Let us try to implement our own toList Collector:

public class CustomCollector {
	public static void main(String[] args) {
		List<Integer> numbers = List.of(2,6,8,9,0,1,52,5,61,8,9,96,0,18,23);
                Collector<Integer, List<Integer>,  
List<Integer>> toList = Collector.of(ArrayList::new,
                                                                     (list, e) -> list.add(e),
                                                                     (list1, list2) -> {
                                                                          list1.addAll(list2);
                                                                          return list1;
                                                                     },
                                                                     Collector.Characteristics.IDENTITY_FINISH);
       List<Integer> evens = number.stream()
      .filter(e -> e%2 == 0)
      .collect(toList);

      evens.forEach(System.out::println);
       }
}	

It will display all the even numbers of the list.
Output:
2
6
8
0
52
8
96
0
18

Suppose we want to build a collector that will show the list in a sorted order. We will use toSortedList() collector to achieve our goal.

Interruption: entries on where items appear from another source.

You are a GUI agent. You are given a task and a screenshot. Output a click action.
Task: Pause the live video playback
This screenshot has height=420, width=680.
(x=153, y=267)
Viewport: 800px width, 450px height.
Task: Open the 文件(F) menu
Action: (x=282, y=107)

                Collector<Integer, List<Integer>,  
List<Integer>> toSortedListCollector = Collector.of(ArrayList::new,
                                                                     (list, e) -> list.add(e),
                                                                     (list1, list2) -> {
                                                                          list1.addAll(list2);
                                                                          return list1;
                                                                     },
                                                                     (list) -> {
                                                                           Collections.sort(list);
                                                                           return list;
                                                                     },
                                                                     Collector.Characteristics.UNORDERED);
                List<Integer> sortedList = numbers.stream()
                                                                               .collect(toSortedListCollector);  
                sortedList.forEach(System.out::println)

Output:
0
0
1
2
5
6
8
8
9
9
18
23
52
61
96

To summarize, we have learnt how collectors work internally and to create our own collectors.

Hope this detailed blog on Collectors have given you a thorough understanding about the feature.